Both the line containing "Task: Click the tugboat column header icon" and the line containing "Screen dimensions: 702x307" belong to the span. Output exactly that span from the listing below, and nothing outside it.

Segment Start: ENTRIES SUPPLIED

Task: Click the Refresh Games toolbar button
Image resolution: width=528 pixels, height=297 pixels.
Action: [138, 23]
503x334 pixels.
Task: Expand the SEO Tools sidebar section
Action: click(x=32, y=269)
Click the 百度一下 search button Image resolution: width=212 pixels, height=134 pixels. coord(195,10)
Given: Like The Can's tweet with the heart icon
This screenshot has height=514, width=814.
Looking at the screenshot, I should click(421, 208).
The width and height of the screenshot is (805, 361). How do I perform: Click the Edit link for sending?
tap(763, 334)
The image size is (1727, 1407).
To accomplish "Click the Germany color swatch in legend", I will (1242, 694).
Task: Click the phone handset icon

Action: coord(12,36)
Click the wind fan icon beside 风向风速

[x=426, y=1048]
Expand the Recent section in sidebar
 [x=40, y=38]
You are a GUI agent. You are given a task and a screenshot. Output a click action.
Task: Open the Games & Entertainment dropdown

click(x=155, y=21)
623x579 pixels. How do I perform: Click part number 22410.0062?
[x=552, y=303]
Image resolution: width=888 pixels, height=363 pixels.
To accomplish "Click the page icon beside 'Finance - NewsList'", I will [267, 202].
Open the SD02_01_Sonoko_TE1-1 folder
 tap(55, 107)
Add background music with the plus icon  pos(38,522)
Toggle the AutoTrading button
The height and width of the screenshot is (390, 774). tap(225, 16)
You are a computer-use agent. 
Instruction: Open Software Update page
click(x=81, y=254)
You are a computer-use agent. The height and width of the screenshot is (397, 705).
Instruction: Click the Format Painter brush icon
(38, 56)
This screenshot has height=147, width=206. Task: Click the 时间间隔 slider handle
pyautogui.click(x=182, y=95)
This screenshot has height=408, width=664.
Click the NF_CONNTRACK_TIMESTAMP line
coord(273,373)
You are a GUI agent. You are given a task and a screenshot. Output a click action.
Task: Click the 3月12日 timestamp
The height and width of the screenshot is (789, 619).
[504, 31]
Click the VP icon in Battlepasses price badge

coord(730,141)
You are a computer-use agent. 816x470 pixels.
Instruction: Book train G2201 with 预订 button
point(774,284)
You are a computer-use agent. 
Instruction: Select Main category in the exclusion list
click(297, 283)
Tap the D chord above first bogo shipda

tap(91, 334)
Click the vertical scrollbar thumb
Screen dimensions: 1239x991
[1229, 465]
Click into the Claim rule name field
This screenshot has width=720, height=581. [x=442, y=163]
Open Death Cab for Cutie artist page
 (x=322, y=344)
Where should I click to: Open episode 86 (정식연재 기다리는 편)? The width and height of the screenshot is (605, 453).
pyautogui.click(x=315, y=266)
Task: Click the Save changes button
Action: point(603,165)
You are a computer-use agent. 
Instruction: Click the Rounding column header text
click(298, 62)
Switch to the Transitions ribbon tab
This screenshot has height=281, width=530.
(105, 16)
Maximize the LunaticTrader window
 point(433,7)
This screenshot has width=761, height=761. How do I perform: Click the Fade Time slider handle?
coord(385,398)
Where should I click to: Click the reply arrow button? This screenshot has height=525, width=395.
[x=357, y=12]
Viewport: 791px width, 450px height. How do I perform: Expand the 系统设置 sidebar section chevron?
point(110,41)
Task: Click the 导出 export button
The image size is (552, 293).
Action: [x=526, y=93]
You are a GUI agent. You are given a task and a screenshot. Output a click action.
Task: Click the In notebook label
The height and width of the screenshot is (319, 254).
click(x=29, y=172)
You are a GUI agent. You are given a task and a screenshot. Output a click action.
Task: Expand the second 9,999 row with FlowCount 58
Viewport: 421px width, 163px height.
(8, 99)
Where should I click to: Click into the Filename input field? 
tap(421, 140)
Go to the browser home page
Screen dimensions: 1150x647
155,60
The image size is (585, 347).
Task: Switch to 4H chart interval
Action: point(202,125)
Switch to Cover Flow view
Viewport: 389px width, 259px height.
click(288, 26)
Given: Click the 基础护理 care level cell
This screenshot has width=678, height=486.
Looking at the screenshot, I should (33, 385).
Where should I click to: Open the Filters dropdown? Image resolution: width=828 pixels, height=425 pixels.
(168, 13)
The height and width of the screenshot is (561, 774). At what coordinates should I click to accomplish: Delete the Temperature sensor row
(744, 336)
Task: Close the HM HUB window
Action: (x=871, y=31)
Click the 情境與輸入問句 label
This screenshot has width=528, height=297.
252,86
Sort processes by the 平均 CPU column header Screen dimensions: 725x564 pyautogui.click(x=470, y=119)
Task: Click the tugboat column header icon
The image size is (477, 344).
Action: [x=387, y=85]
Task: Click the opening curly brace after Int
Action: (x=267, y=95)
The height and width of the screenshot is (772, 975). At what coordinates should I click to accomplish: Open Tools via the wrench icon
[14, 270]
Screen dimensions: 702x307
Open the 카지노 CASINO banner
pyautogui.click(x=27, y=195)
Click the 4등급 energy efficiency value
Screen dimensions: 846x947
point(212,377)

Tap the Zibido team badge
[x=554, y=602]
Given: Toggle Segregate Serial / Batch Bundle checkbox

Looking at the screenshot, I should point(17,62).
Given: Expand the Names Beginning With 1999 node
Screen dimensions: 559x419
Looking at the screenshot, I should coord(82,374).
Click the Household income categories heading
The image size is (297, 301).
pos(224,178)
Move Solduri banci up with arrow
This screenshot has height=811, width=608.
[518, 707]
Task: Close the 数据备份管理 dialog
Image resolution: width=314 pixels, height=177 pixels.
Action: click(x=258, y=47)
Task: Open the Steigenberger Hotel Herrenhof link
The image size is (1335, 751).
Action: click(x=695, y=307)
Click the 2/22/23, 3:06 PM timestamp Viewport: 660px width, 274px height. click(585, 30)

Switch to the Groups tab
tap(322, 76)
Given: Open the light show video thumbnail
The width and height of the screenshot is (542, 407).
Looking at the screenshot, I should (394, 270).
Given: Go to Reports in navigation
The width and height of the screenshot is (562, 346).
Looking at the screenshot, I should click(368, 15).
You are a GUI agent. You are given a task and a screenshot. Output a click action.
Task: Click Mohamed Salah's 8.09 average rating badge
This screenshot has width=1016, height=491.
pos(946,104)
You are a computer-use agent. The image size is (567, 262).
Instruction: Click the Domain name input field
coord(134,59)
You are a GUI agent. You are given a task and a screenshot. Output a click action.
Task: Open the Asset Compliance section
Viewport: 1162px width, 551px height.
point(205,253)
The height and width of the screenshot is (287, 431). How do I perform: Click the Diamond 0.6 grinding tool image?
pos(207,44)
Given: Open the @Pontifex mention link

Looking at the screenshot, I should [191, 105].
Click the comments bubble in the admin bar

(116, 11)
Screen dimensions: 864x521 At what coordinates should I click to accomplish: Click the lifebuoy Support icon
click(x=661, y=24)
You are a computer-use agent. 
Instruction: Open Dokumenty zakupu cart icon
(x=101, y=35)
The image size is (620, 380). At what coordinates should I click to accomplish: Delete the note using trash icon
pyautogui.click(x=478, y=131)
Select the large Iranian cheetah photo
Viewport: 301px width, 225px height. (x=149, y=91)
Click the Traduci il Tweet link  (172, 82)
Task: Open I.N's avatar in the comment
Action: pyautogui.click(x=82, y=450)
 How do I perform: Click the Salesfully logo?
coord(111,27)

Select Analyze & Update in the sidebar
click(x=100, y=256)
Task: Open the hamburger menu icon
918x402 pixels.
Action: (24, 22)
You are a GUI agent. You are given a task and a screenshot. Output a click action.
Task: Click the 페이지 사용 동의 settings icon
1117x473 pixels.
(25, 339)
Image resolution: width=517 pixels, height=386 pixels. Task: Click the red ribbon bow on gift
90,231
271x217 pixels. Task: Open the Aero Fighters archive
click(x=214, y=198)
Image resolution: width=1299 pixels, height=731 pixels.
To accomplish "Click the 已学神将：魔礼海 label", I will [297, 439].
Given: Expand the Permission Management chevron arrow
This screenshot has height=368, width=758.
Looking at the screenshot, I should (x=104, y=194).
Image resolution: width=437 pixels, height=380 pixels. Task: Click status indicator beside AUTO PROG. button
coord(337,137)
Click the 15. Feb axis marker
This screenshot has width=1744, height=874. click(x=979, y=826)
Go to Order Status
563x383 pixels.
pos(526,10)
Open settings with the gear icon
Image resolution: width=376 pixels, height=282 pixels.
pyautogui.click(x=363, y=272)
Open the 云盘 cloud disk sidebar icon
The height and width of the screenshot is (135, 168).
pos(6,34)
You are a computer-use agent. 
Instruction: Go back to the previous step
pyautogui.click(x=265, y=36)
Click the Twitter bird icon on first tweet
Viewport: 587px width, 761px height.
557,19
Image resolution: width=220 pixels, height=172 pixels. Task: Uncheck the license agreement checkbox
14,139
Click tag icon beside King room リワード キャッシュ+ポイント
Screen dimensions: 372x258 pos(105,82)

Segment End: ENTRIES SUPPLIED

> [EXERCISE ANSWER]:
Task: Click the tugboat column header icon
The image size is (477, 344).
Action: [x=387, y=85]
Task: Click the opening curly brace after Int
Action: (x=267, y=95)
The height and width of the screenshot is (772, 975). At what coordinates should I click to accomplish: Open Tools via the wrench icon
[14, 270]
Screen dimensions: 702x307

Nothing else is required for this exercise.